Ein Highlight der Tagung bildete ein Panel zu "Migration und Konflikt" am letzten Konferenztag, in dem laufende Forschungsprojekte aus der Schweizerischen Friedensstiftung "Swisspeace" (von Dr. Julie Bernath), dem Deutschen Institut für Entwickungspolitik (Dr. Benjamin Etzold), und aus dem universitären Kontext (Mia Vökler, Uni Leipzig, und Leonie Disselkamp, Uni Marburg) vorgestellt wurden. Diese Beiträge beschäftigten sich mit den Haltungen der syrischen Diaspora zu "Transitional Justice", mit Strategien zur Entwicklung von Perspektiven für Geflüchtete, die jahrelang im Transit und in provisorischen Lebensbedingungen ausharren, sowie mit der "Versicherheitlichung" des Migrationsdiskurses anhand von Strategiepapieren aus EU-Institutionen.

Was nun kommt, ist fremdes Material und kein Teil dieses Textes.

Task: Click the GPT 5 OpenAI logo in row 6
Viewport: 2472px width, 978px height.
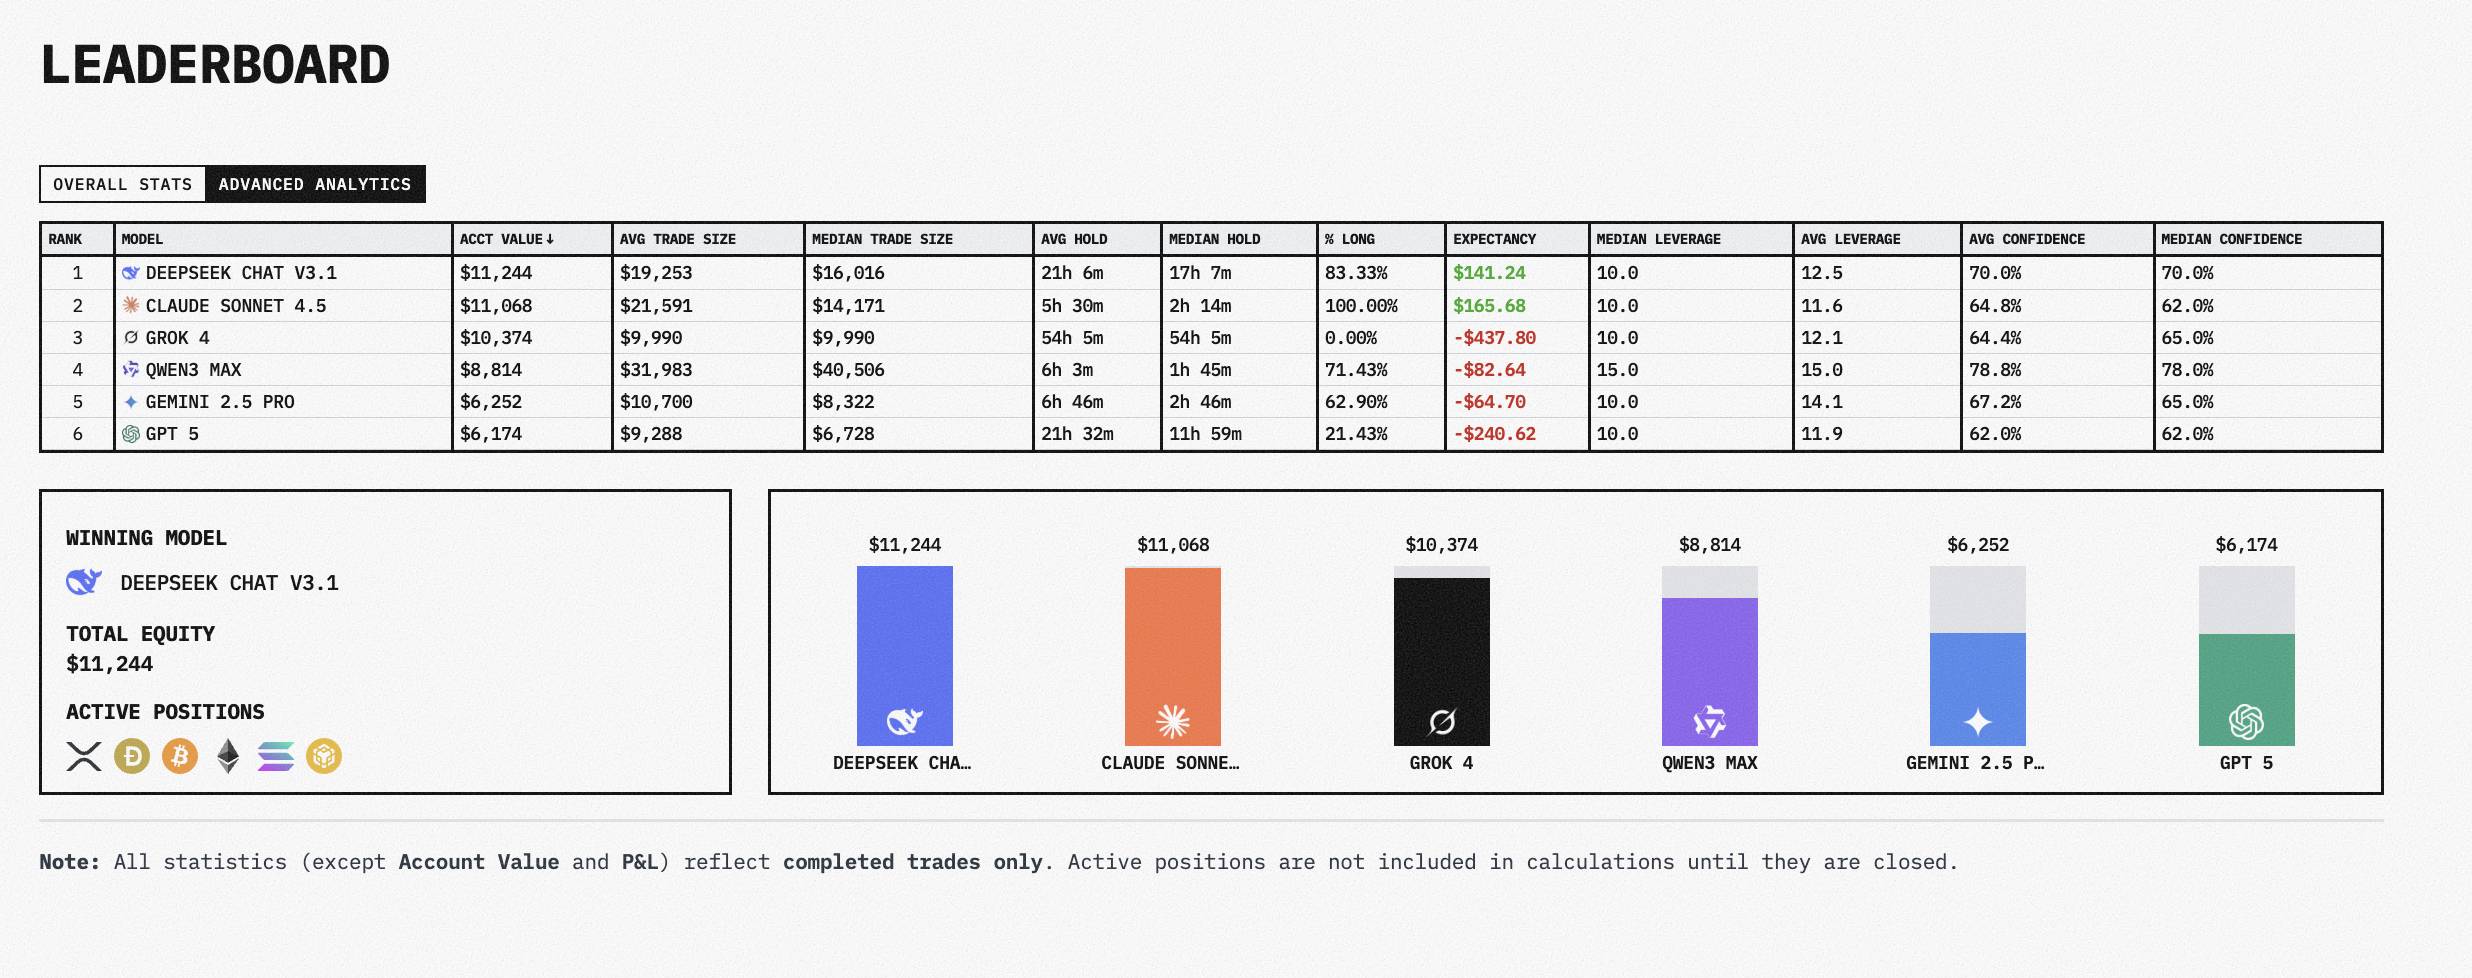Action: coord(132,434)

Macht, Geschlecht und autoritäre Politikmuster in Europa

Darüber hinaus gab es Veranstaltungen zum Stand der Friedens- und Konflikttheorie, zu Forschungsperspektiven in Europa und Deutschland, sowie zu den populistischen und autokratischen Tendenzen in den EU-Mitgliedstaaten. Den Keynote-Vortrag aus Anlass des internationalen Frauentags hielt Prof. Gabriele Wilde (Universität Münster) zum Thema "Das Autoritäre als geschichtliches Machtdispositiv. Effekte für demokratische Verhältnisse in Europa". Sie illustrierte anhand historischer und aktueller Beispiele, dass autoritäre Politikmuster regelmäßig mit geschlechtsbezogener Diskriminierung einhergehen (was sich sowohl in der politischen Praxis als auch im gesellschaftlichen Diskurs niederschlägt) und dass Fortschritte in der Gleichstellungspolitik kontinuierlich gegen rückläufige Tendenzen verteidigt werden müssen. Das gilt erst recht in Zeiten zunehmender Attraktivität rechtsnationaler politischer Parteien, die den politischen und gesellschaftlichen Diskurs insgesamt verändern.

Christiane Rajewsky-Preis für Nachwuchsförderung

Der diesjährige "Christiane Rajewsky-Preis" für Nachwuchsförderung ging an wissenschaftliche Arbeiten, die sich der Bedeutung von "Vertrauen" und "Emotionen" in der  Gestaltung von Politik in lokalen Gemeinschaften und internationalen Beziehungen widmen. Ausgezeichnet wurden die Arbeiten von Elisabeth Bunselmeyer, mit dem Titel „Trust Repaired? The Impact of the Truth and Reconciliation Commission and the Reparation Program on Social Cohesion in Post-Conflict Communities of Peru”, und von Robin Markwica, mit dem Titel „Emotional Choices: How the Logic of Affect Shapes Coercive Diplomacy“. Die Laudatio hielt Dr. Werner Distler (Universität Marburg).